# start of Dataset entries
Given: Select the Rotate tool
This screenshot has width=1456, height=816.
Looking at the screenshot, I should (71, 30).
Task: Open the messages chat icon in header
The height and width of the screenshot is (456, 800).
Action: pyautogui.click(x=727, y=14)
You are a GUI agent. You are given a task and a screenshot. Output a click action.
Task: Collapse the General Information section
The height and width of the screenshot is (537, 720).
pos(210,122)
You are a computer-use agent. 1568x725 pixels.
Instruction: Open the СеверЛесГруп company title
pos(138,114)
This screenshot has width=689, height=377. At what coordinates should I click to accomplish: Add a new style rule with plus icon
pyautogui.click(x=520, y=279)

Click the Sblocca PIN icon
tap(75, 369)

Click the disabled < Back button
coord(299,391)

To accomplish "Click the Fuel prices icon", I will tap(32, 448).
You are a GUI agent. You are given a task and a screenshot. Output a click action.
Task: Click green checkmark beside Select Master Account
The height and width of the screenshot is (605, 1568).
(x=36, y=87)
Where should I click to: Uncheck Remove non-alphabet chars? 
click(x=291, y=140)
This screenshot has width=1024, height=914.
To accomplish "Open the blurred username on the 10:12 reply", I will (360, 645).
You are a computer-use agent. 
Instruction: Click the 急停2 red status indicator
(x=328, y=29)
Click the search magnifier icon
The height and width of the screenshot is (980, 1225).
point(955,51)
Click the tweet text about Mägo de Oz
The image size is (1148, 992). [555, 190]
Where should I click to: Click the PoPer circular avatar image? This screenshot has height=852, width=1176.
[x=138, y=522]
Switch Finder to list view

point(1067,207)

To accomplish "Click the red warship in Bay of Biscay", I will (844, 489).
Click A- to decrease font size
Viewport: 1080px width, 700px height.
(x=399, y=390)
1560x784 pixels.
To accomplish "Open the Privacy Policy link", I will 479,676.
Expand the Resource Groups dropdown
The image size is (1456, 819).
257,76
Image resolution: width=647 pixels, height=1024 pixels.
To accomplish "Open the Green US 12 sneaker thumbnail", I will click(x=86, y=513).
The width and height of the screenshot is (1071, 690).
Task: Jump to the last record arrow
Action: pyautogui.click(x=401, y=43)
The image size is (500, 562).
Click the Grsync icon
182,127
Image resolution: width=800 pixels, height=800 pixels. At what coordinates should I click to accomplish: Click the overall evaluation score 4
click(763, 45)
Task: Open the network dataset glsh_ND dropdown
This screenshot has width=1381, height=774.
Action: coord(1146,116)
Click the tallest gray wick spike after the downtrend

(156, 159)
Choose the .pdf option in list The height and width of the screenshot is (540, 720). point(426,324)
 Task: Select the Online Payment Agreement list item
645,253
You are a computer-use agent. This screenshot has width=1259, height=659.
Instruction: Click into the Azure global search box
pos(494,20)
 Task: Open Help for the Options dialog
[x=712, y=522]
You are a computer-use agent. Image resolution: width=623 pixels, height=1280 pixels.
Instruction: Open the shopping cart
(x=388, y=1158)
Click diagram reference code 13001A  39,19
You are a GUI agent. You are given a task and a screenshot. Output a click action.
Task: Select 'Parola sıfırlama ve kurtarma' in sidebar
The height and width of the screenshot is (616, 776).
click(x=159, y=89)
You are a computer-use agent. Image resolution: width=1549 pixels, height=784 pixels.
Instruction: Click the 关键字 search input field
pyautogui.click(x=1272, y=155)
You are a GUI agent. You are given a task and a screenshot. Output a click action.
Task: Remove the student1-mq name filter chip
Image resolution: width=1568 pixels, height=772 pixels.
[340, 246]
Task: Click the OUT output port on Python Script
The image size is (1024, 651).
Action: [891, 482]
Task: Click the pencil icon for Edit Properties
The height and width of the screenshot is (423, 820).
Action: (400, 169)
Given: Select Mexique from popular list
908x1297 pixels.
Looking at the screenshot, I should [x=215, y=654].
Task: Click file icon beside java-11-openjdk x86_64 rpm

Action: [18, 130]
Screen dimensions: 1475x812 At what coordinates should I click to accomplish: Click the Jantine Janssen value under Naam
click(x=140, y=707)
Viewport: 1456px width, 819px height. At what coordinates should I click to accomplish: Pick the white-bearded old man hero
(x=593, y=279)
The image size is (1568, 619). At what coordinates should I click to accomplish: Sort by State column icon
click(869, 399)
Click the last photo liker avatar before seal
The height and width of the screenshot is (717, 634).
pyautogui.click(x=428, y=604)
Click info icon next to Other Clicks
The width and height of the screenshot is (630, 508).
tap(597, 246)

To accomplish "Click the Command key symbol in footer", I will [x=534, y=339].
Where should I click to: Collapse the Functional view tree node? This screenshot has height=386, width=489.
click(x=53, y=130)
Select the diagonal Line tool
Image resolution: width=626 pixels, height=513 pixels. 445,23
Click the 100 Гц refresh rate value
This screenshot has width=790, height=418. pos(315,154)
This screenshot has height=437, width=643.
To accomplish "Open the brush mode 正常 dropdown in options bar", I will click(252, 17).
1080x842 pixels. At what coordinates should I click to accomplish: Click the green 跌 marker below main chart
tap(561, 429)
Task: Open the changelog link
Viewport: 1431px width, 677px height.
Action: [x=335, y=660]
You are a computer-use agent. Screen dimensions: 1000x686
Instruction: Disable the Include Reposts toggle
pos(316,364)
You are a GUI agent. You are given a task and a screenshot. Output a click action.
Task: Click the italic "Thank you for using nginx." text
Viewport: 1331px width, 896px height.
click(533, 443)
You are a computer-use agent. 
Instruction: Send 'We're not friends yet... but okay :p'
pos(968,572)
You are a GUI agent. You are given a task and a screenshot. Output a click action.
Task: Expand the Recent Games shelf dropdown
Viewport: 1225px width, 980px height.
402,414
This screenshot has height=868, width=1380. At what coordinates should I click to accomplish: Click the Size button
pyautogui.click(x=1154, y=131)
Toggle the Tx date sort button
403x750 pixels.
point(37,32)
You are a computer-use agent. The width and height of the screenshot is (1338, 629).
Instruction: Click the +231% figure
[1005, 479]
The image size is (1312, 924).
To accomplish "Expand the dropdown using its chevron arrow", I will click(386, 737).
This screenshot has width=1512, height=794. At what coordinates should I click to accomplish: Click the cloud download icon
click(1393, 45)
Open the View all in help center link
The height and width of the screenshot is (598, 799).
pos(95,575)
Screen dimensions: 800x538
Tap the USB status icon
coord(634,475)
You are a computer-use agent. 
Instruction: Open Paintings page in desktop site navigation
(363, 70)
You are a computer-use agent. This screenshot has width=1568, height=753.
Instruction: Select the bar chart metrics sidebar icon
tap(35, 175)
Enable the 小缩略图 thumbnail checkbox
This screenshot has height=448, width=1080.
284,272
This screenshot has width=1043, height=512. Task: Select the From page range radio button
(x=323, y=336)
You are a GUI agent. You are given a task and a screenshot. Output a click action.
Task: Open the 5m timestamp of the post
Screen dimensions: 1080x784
# end of Dataset entries
Aim: Can you write out the stretch of the listing from the line containing "Task: Click the OUT" through the line containing "Image resolution: width=626", reproducing each line exactly as it appears?

Answer to the exercise:
Task: Click the OUT output port on Python Script
The image size is (1024, 651).
Action: [891, 482]
Task: Click the pencil icon for Edit Properties
The height and width of the screenshot is (423, 820).
Action: (400, 169)
Given: Select Mexique from popular list
908x1297 pixels.
Looking at the screenshot, I should [x=215, y=654].
Task: Click file icon beside java-11-openjdk x86_64 rpm

Action: [18, 130]
Screen dimensions: 1475x812 At what coordinates should I click to accomplish: Click the Jantine Janssen value under Naam
click(x=140, y=707)
Viewport: 1456px width, 819px height. At what coordinates should I click to accomplish: Pick the white-bearded old man hero
(x=593, y=279)
The image size is (1568, 619). At what coordinates should I click to accomplish: Sort by State column icon
click(869, 399)
Click the last photo liker avatar before seal
The height and width of the screenshot is (717, 634).
pyautogui.click(x=428, y=604)
Click info icon next to Other Clicks
The width and height of the screenshot is (630, 508).
tap(597, 246)

To accomplish "Click the Command key symbol in footer", I will [x=534, y=339].
Where should I click to: Collapse the Functional view tree node? This screenshot has height=386, width=489.
click(x=53, y=130)
Select the diagonal Line tool
Image resolution: width=626 pixels, height=513 pixels. 445,23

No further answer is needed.